The reason for the choice of the first seven chapters is that they act as an informal preface to the Kitāb and deal with a self-contained set of fundamental issues. Medieval grammarians recognized the importance and essential independence of these introductory chapters, and modern scholarship likewise has treated them as an entity of special significance, which is why they were translated by Troupeau. The virtual commentary of al-Zajjājī on this part of the Kitāb has recently been made accessible by Kees [C. H. M.] Versteegh, The Explanation of Linguistic Causes. az-Zaǧǧāǧī's Theory of Grammar. Introduction, Translation, Commentary, Amsterdam 1995, and is an indispensable adjunct to the text in this Demo.

Similar reasons account for the choice of the last seven chapters, which deal with articulatory phonetics in great detail, and have therefore attracted considerable attention in the secondary literature. They form the basis of all subsequent phonetic and phonological speculation in Arabic linguistics.

Since the above was written Chapters 285-302 have been added, though still without complete footnotes and manuscript links. Their importance lies in the exposition of the basic principles of nominal inflection.

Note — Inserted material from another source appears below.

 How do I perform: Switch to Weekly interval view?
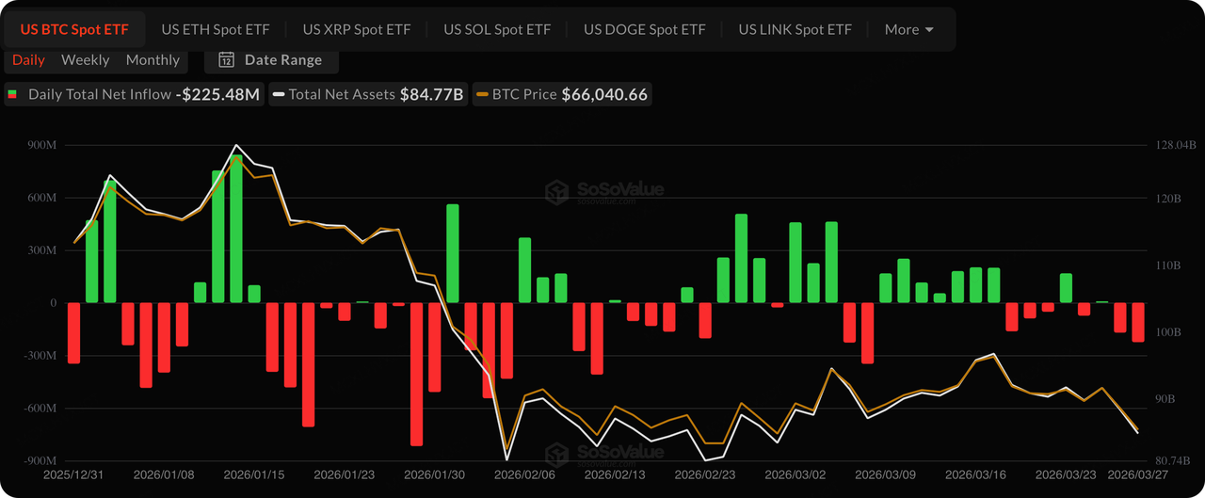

The aim of the Demo is to give some idea of the possibilities implicit in the Project to publish a complete Hypertext edition of the Kitāb, by presenting a coherent corpus of important material through which the new techniques can be sampled. The practical scope and limitations of the Demo are set out in the page on Hints on how to get the best out of the current offering.

The structure of the Demo consists of a Base Text from which it is possible to jump (usually via reference bars at the head of each passage) to the corresponding place in three complete and other partial printed editions and the French and German translations, and to compare three manuscripts (only one for the last seven chapters 565-571, none yet for chs. 285-302). A number of token annotations are linked to the Base Text to give an idea of the way the text can be handled, from which eventually an entire apparatus criticus could evolve.

Obviously the navigational options are rudimentary at this stage, but the Demo will have succeeded in its purpose if it convinces the user that future scholarship will be based on an electronic library in which many of the functions of research will be carried out automatically by computerised routines replacing the traditional processes of physical reading, note-taking and publication. The scholar will simply monitor the output of a selected search programme and give assent to its presentation of the results, thereby personalizing what was in effect the controlled redistribution of a certain quantity of digitally stored data. And this in turn will be read electronically by other scholars using the same conventions.

At this point it is vital to emphasize that the ideas thus manipulated remain as powerful as ever, and that Sībawayhi's brilliance is more than enough to stretch the capacities of our contemporary computer technology. Even in this small specimen there are fascinating glimpes of the history of the transmission of the manuscipts, the varied responses of the Arab grammarians and the treatment of the work by our own 19th century predecessors. Electronic scholarship cannot cut itself off from past methods, and as long as the ideas remain more important than the medium, Sībawayhi's place in intellectual history is assured, because no matter how powerful the software, it will not understand the ideas for you.